Durante años, el debate sobre la caída de la natalidad encontró un chivo expiatorio fácil: los perros y los gatos. A medida que las tasas de fertilidad bajaban en países desarrollados, la popularidad de las mascotas crecía, y la conclusión parecía obvia para muchos líderes y comentaristas. Si la gente cuida animales, pensaban, es porque ha dejado de querer hijos. La realidad, sin embargo, es bastante más compleja.

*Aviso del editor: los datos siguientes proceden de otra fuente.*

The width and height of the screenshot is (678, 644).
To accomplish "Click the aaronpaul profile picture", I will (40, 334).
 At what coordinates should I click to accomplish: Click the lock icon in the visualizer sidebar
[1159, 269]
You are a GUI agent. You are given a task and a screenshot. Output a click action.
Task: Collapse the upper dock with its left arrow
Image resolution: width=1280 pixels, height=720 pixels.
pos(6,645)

Un nuevo documento de trabajo centrado en Taiwán —uno de los lugares con menor natalidad del mundo— cuestiona esa narrativa. Al analizar datos gubernamentales sobre registros de mascotas y nacimientos en millones de hogares, los investigadores observaron un patrón que rompe el estereotipo: las mascotas no reemplazan a los bebés; los preceden.
Del prejuicio al dato

La idea de que los animales ocupan el lugar de los hijos está profundamente arraigada. Desde declaraciones políticas hasta discursos religiosos, la imagen de adultos jóvenes paseando perros vestidos con ropa infantil se convirtió en una metáfora cultural del llamado “invierno demográfico”. Incluso en ciudades asiáticas, festivales tradicionales pensados para niños comenzaron a incluir ceremonias para mascotas.

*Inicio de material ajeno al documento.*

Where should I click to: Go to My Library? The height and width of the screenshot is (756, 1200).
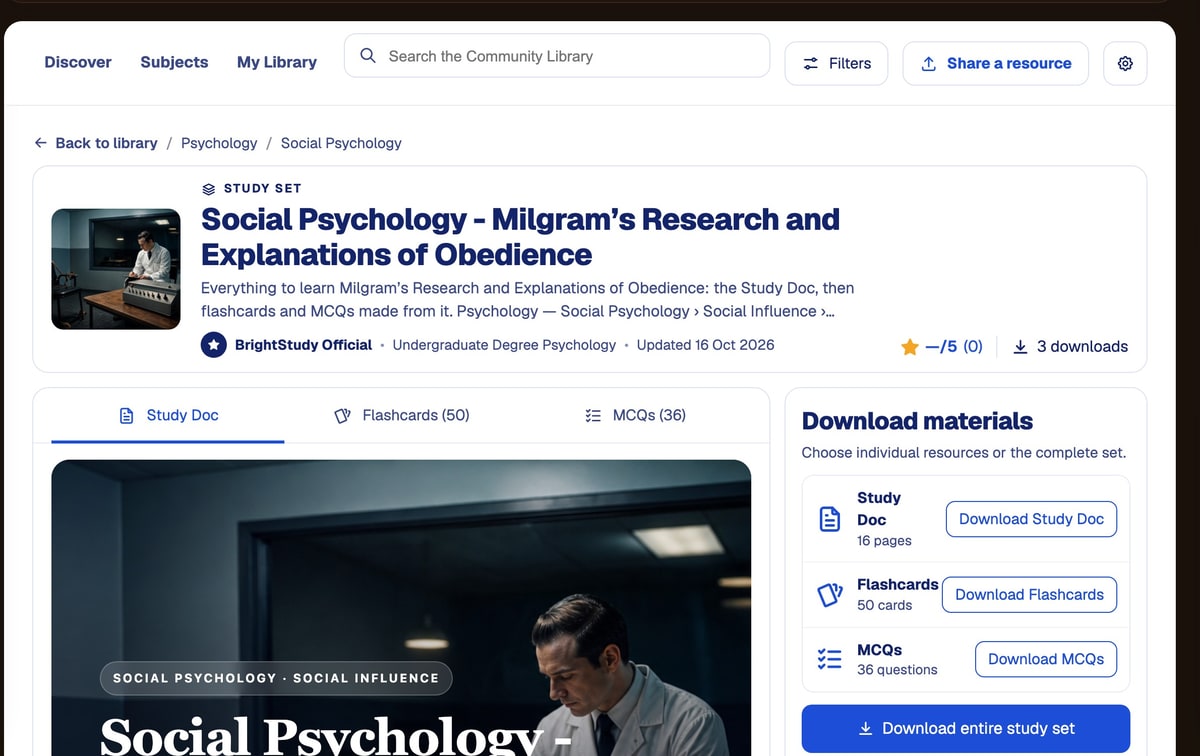pyautogui.click(x=277, y=62)
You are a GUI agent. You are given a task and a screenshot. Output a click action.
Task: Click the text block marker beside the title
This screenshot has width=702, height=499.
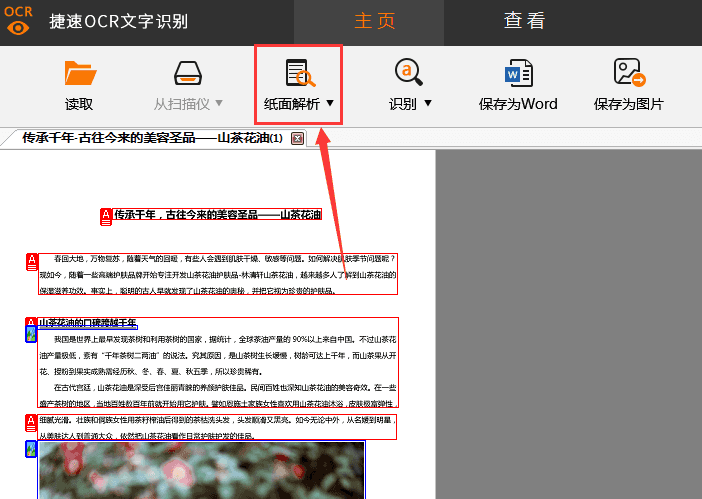coord(106,217)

El estudio parte precisamente de ese cliché. Uno de sus autores, Ming-Jen Lin, reconoce que en Taipéi existe la broma de que si ves una carriola en el parque, lo más probable es que lleve un perro y no un bebé. Para comprobar si esa percepción reflejaba un cambio real en las decisiones reproductivas, el equipo cruzó fechas, hogares y acontecimientos vitales.
El resultado fue claro: las personas con mascotas —especialmente perros— tenían más probabilidades de tener hijos que aquellas que no convivían con animales.
Mascotas como “ensayo general”

¿Cómo se explica esta correlación? La interpretación más sólida apunta a algo menos ideológico y más práctico. Tener una mascota implica rutinas, gastos, planificación y responsabilidad emocional. Para muchas parejas jóvenes, cuidar de un animal funciona como una forma de probar cómo se sentirían ante una responsabilidad mayor.
Kuan Ming Chen, otro de los autores, lo resume de forma directa: muchas personas “hacen una prueba”. Si la experiencia de cuidar al perro va bien, se sienten más seguras a la hora de comprometerse con la crianza de un hijo. No es una sustitución, sino una transición.
El verdadero problema no tiene cuatro patas
El estudio no sugiere recetas mágicas ni propone repartir cachorros para aumentar la natalidad. Tampoco afirma que este patrón se repita automáticamente en otros países. Lo que sí hace es poner en duda la costumbre de culpar decisiones individuales —como tener mascotas— de un fenómeno mucho más amplio.
La caída de la natalidad está ligada a factores estructurales: el aumento del coste de vida, la crianza intensiva, la inestabilidad laboral y el cambio en las oportunidades económicas, especialmente para las mujeres. Frente a eso, los perros en carriolas son más un síntoma cultural que una causa real.
Quizá el debate debería empezar por otro lado. Porque si algo sugiere este estudio es que el problema no es que la gente prefiera mascotas a hijos, sino que necesita más certezas antes de atreverse a dar el paso. Y, en ese contexto, los perritos no parecen ser el enemigo.